Output the records exactly, every one of them.

*** Opening Information ***

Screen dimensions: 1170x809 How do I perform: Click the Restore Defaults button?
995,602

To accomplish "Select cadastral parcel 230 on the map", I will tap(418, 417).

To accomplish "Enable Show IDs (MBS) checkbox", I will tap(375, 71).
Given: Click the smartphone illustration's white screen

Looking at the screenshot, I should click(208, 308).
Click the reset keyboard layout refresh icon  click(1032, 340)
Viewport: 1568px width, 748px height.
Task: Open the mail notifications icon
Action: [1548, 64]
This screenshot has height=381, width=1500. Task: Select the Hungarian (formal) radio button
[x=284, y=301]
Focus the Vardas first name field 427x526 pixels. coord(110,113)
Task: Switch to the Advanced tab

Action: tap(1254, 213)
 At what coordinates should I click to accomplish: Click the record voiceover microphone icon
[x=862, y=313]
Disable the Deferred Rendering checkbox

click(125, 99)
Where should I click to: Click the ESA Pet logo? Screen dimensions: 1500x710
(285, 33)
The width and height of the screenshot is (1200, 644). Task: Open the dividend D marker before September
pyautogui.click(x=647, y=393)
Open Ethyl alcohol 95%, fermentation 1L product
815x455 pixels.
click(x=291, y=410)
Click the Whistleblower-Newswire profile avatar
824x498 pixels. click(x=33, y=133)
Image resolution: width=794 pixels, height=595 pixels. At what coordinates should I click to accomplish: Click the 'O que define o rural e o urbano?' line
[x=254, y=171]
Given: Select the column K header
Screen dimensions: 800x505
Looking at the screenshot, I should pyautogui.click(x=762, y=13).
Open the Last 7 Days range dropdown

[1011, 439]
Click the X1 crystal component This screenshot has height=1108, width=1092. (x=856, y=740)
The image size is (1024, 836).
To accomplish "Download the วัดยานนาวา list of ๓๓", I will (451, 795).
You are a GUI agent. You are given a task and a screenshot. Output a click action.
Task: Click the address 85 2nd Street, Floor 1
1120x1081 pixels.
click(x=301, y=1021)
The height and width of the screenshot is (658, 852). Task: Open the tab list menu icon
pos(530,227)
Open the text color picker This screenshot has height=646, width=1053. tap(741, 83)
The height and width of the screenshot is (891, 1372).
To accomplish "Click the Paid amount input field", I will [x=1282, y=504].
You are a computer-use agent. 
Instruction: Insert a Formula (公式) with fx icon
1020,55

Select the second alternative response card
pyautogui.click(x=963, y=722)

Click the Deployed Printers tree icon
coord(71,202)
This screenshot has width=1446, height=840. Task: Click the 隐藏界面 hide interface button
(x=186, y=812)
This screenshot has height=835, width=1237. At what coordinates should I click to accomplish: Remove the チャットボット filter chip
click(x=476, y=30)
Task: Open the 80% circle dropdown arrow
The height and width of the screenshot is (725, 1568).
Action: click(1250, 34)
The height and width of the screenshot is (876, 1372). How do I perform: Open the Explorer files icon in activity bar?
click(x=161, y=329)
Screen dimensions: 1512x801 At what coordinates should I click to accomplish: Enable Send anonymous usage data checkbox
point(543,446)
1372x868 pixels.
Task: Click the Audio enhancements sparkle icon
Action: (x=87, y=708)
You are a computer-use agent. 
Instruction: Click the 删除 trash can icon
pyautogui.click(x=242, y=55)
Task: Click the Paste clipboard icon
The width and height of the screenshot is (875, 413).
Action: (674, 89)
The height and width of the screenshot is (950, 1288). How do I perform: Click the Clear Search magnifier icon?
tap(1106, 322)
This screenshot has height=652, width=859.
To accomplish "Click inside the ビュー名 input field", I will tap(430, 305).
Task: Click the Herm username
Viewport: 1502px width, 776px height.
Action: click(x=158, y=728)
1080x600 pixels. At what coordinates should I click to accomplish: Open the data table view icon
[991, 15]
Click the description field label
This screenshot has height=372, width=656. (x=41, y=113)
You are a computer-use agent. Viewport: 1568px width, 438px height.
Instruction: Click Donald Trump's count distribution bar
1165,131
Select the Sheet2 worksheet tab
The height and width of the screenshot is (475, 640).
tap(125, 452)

*** Closing Information ***

*Task solution:*
Screen dimensions: 1170x809 How do I perform: Click the Restore Defaults button?
995,602

To accomplish "Select cadastral parcel 230 on the map", I will tap(418, 417).

To accomplish "Enable Show IDs (MBS) checkbox", I will tap(375, 71).
Given: Click the smartphone illustration's white screen

Looking at the screenshot, I should click(208, 308).
Click the reset keyboard layout refresh icon  click(1032, 340)
Viewport: 1568px width, 748px height.
Task: Open the mail notifications icon
Action: [1548, 64]
This screenshot has height=381, width=1500. Task: Select the Hungarian (formal) radio button
[x=284, y=301]
Focus the Vardas first name field 427x526 pixels. coord(110,113)
Task: Switch to the Advanced tab

Action: tap(1254, 213)
 At what coordinates should I click to accomplish: Click the record voiceover microphone icon
[x=862, y=313]
Disable the Deferred Rendering checkbox

click(125, 99)
Where should I click to: Click the ESA Pet logo? Screen dimensions: 1500x710
(285, 33)
The width and height of the screenshot is (1200, 644). Task: Open the dividend D marker before September
pyautogui.click(x=647, y=393)
Open Ethyl alcohol 95%, fermentation 1L product
815x455 pixels.
click(x=291, y=410)
Click the Whistleblower-Newswire profile avatar
824x498 pixels. click(x=33, y=133)
Image resolution: width=794 pixels, height=595 pixels. At what coordinates should I click to accomplish: Click the 'O que define o rural e o urbano?' line
[x=254, y=171]
Given: Select the column K header
Screen dimensions: 800x505
Looking at the screenshot, I should pyautogui.click(x=762, y=13).
Open the Last 7 Days range dropdown

[1011, 439]
Click the X1 crystal component This screenshot has height=1108, width=1092. (x=856, y=740)
The image size is (1024, 836).
To accomplish "Download the วัดยานนาวา list of ๓๓", I will (451, 795).
You are a GUI agent. You are given a task and a screenshot. Output a click action.
Task: Click the address 85 2nd Street, Floor 1
1120x1081 pixels.
click(x=301, y=1021)
The height and width of the screenshot is (658, 852). Task: Open the tab list menu icon
pos(530,227)
Open the text color picker This screenshot has height=646, width=1053. tap(741, 83)
The height and width of the screenshot is (891, 1372).
To accomplish "Click the Paid amount input field", I will [x=1282, y=504].
You are a computer-use agent. 
Instruction: Insert a Formula (公式) with fx icon
1020,55

Select the second alternative response card
pyautogui.click(x=963, y=722)

Click the Deployed Printers tree icon
coord(71,202)
This screenshot has width=1446, height=840. Task: Click the 隐藏界面 hide interface button
(x=186, y=812)
This screenshot has height=835, width=1237. At what coordinates should I click to accomplish: Remove the チャットボット filter chip
click(x=476, y=30)
Task: Open the 80% circle dropdown arrow
The height and width of the screenshot is (725, 1568).
Action: click(1250, 34)
The height and width of the screenshot is (876, 1372). How do I perform: Open the Explorer files icon in activity bar?
click(x=161, y=329)
Screen dimensions: 1512x801 At what coordinates should I click to accomplish: Enable Send anonymous usage data checkbox
point(543,446)
1372x868 pixels.
Task: Click the Audio enhancements sparkle icon
Action: (x=87, y=708)
You are a computer-use agent. 
Instruction: Click the 删除 trash can icon
pyautogui.click(x=242, y=55)
Task: Click the Paste clipboard icon
The width and height of the screenshot is (875, 413).
Action: (674, 89)
The height and width of the screenshot is (950, 1288). How do I perform: Click the Clear Search magnifier icon?
tap(1106, 322)
This screenshot has height=652, width=859.
To accomplish "Click inside the ビュー名 input field", I will tap(430, 305).
Task: Click the Herm username
Viewport: 1502px width, 776px height.
Action: click(x=158, y=728)
1080x600 pixels. At what coordinates should I click to accomplish: Open the data table view icon
[991, 15]
Click the description field label
This screenshot has height=372, width=656. (x=41, y=113)
You are a computer-use agent. Viewport: 1568px width, 438px height.
Instruction: Click Donald Trump's count distribution bar
1165,131
Select the Sheet2 worksheet tab
The height and width of the screenshot is (475, 640).
tap(125, 452)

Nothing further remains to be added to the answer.